[Item coordinate data]
────────────────

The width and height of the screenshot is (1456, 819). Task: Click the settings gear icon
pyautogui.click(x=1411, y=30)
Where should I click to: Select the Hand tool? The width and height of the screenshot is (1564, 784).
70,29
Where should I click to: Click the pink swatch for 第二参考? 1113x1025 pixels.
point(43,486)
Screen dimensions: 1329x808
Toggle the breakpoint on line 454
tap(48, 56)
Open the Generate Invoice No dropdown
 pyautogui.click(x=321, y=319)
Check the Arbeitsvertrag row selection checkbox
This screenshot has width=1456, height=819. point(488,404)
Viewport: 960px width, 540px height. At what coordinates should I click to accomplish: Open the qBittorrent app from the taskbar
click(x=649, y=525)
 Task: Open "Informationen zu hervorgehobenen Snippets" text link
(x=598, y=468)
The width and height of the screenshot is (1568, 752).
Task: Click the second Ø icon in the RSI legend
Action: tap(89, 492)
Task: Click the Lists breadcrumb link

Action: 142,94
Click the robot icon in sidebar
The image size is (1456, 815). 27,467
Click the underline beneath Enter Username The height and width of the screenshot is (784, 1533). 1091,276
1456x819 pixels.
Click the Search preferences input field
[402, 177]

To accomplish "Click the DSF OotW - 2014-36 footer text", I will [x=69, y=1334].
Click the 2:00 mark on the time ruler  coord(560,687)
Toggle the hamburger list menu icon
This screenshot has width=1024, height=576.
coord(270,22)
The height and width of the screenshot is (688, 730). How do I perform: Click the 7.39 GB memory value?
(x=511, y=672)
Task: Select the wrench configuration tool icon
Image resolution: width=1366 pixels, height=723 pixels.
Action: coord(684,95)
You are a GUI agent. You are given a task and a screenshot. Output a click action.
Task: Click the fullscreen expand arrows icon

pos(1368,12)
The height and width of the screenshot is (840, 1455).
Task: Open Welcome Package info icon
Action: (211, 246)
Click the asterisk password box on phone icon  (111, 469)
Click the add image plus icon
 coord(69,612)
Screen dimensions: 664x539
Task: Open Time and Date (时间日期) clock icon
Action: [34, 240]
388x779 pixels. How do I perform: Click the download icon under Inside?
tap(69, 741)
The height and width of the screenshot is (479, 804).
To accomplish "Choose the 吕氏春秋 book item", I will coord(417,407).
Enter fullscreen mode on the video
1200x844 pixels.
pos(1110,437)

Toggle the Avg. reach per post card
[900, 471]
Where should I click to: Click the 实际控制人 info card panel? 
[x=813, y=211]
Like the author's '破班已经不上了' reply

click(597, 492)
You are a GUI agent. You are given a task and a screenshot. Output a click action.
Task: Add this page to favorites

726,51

────────────────

**EXERCISE:** Rewrite the listing above, replacing each occurrence of "Where should I click to:" with "Which point should I click to:" and leaving all other text unchanged.

**RESULT OF THE TASK:**
The width and height of the screenshot is (1456, 819). Task: Click the settings gear icon
pyautogui.click(x=1411, y=30)
Which point should I click to: Select the Hand tool? The width and height of the screenshot is (1564, 784).
70,29
Which point should I click to: Click the pink swatch for 第二参考? 1113x1025 pixels.
point(43,486)
Screen dimensions: 1329x808
Toggle the breakpoint on line 454
tap(48, 56)
Open the Generate Invoice No dropdown
 pyautogui.click(x=321, y=319)
Check the Arbeitsvertrag row selection checkbox
This screenshot has width=1456, height=819. point(488,404)
Viewport: 960px width, 540px height. At what coordinates should I click to accomplish: Open the qBittorrent app from the taskbar
click(x=649, y=525)
 Task: Open "Informationen zu hervorgehobenen Snippets" text link
(x=598, y=468)
The width and height of the screenshot is (1568, 752).
Task: Click the second Ø icon in the RSI legend
Action: tap(89, 492)
Task: Click the Lists breadcrumb link

Action: 142,94
Click the robot icon in sidebar
The image size is (1456, 815). 27,467
Click the underline beneath Enter Username The height and width of the screenshot is (784, 1533). 1091,276
1456x819 pixels.
Click the Search preferences input field
[402, 177]

To accomplish "Click the DSF OotW - 2014-36 footer text", I will [x=69, y=1334].
Click the 2:00 mark on the time ruler  coord(560,687)
Toggle the hamburger list menu icon
This screenshot has width=1024, height=576.
coord(270,22)
The height and width of the screenshot is (688, 730). How do I perform: Click the 7.39 GB memory value?
(x=511, y=672)
Task: Select the wrench configuration tool icon
Image resolution: width=1366 pixels, height=723 pixels.
Action: coord(684,95)
You are a GUI agent. You are given a task and a screenshot. Output a click action.
Task: Click the fullscreen expand arrows icon

pos(1368,12)
The height and width of the screenshot is (840, 1455).
Task: Open Welcome Package info icon
Action: (211, 246)
Click the asterisk password box on phone icon  (111, 469)
Click the add image plus icon
 coord(69,612)
Screen dimensions: 664x539
Task: Open Time and Date (时间日期) clock icon
Action: [34, 240]
388x779 pixels. How do I perform: Click the download icon under Inside?
tap(69, 741)
The height and width of the screenshot is (479, 804).
To accomplish "Choose the 吕氏春秋 book item", I will coord(417,407).
Enter fullscreen mode on the video
1200x844 pixels.
pos(1110,437)

Toggle the Avg. reach per post card
[900, 471]
Which point should I click to: Click the 实际控制人 info card panel? 
[x=813, y=211]
Like the author's '破班已经不上了' reply

click(597, 492)
You are a GUI agent. You are given a task and a screenshot. Output a click action.
Task: Add this page to favorites

726,51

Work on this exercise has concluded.